Provided text -
Also, the arguments passed to the spe_create_thread() are the ones
received by the SPE program when running (argp and envp equals to NULL in
our sample).
Important to remember that when compiled this program will generate a
binary in the spu directory, called hello_spu and another one in the root
directory of this example called hello_ppu, which CONTAINS embedded the
hello_spu.
---[ 2.4.2 - Standard Library Calls from SPE
When the SPE program needs to use any standard library call, like for
example, printf or exit, it has to call back to the PPE main thread.
It uses a simple stop-and-signal assembly instruction with standardized
arguments value (important to remember that since it's needed in
shellcodes for SPE).
That value is returned from the ioctl call and the user thread must react
to that. This means copying the arguments from the SPE Local Storage,
executing the library call and then calling ioctl again.
The instruction according to the manual:
"stop u14 - Stop and signal. Execution is stopped, the current
address is written to the SPU NPC register, the value u14 is
written to the SPU status register, and an interrupt is sent to
the PPU."
This is a disassembly output of the hello_spu program:
---------- begin output ----------
# spu-gdb ./hello_spu
GNU gdb 6.3
Copyright 2004 Free Software Foundation, Inc.
GDB is free software, covered by the GNU General Public License, and you are
welcome to change it and/or distribute copies of it under certain conditions.
Type "show copying" to see the conditions.
There is absolutely no warranty for GDB. Type "show warranty" for details.
This GDB was configured as "--host=powerpc64-unknown-linux-gnu --target=spu"...
(gdb) disassemble main
Dump of assembler code for function main:
0x00000170 <main+0>: ila $3,0x340 <.rodata>
0x00000174 <main+4>: stqd $0,16($1)
0x00000178 <main+8>: nop $127
0x0000017c <main+12>: stqd $1,-32($1)
0x00000180 <main+16>: ai $1,$1,-32
0x00000184 <main+20>: brsl $0,0x1a0 <puts> # 1a0
0x00000188 <main+24>: ai $1,$1,32 # 20
0x0000018c <main+28>: fsmbi $3,0
0x00000190 <main+32>: lqd $0,16($1)
0x00000194 <main+36>: bi $0
0x00000198 <main+40>: stop
0x0000019c <main+44>: stop
End of assembler dump.
(gdb)
---------- end output ----------
---[ 2.4.3 - Communication Mechanisms
The architecture offers three main communications mechanism:
- DMA
Used to move data and instructions between main storage and
a local storage. SPEs rely on asyncronous DMA transfers to hide
memory latency and transfer overhead by moving information in
parallel with SPU computation.
- Mailbox
Used for control communications between a SPE and the
PPE or other devices. Mailboxes holds 32-bit messages. Each
SPE has two mailboxes for sending messages and one mailbox for
receiving messages.

Material provided -
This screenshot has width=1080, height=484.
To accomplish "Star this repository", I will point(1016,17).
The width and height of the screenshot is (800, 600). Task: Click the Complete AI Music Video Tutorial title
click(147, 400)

Written instruction 1 - According to the SPE programming excerpt, how many mailboxes does each SPE have for receiving messages?
Written instruction 2 - List every effect of the stop instruction named in the manual description quoted in the SPE programming excerpt.
Written instruction 3 - Extend the SPE programming excerpt, picking up after its final sentence.
The listing above comes from a separate source unrelated to the SPE programming excerpt.

Written response 1 - One.

Written response 2 -
- Execution is stopped.
- The current address is written to the SPU NPC register.
- The value u14 is written to the SPU status register.
- An interrupt is sent to the PPU.

Written response 3 -
- Signal Notification
Used for control communications from PPE or
other devices. Signal notification (also known as signalling)
uses 32-bit registers that can be configured for
one-sender-to-one-receiver signalling or
many-senders-to-one-receiver signalling.
All three are controlled and implemented by the SPE MFC and it's
importance is related to the way the vulnerable program will receive it's
input.
---[ 2.4.4 - Memory Flow Control (MFC) Commands
This is the main mechanism for the SPE to access the main storage and
maintain syncronization with other processors and devices in the system.
MFC commands can be issued either by the SPE itself, or by the processor
and other devices, as follow:
- A code running on the SPU issue a MFC command by executing a
series of writes and/or reads using channel instructions.
- A code running on the PPU or any other device issue a MFC
command by performing a serie of stores and/or loads to
memory-mapped I/O (MMIO) registers in the MFC.
The MFC commands are then queued in one of those independent queues:
- MFC SPU Command Queue - For channel-initiated commands by the
associated SPU
- MFC Proxy Command Queue - For MMIO-initiated commands by the PPE
or other devices.
---[ 2.4.5 - Direct Memory Access (DMA) Commands
The MFC commands that transfers data are referred as DMA commands. The
transfer direction for DMA commands are based on the SPE point of view:
- Into a SPE (from main storage to the local storage) -> get
- Out of a SPE (from local storage to the main storage) -> put
---[ 2.4.5.1 - Get/Put Commands
DMA get from the main memory to the local storage:
(void) mfc_get (volatile void *ls, uint64_t ea, uint32_t size,
uint32_t tag, uint32_t tid, uint32_t rid)
DMA put into the main memory from the local storage:
(void) mfc_put (volatile void *ls, uint64_t ea, uint32_t size,
uint32_t tag, uint32_t tid, uint32_t rid)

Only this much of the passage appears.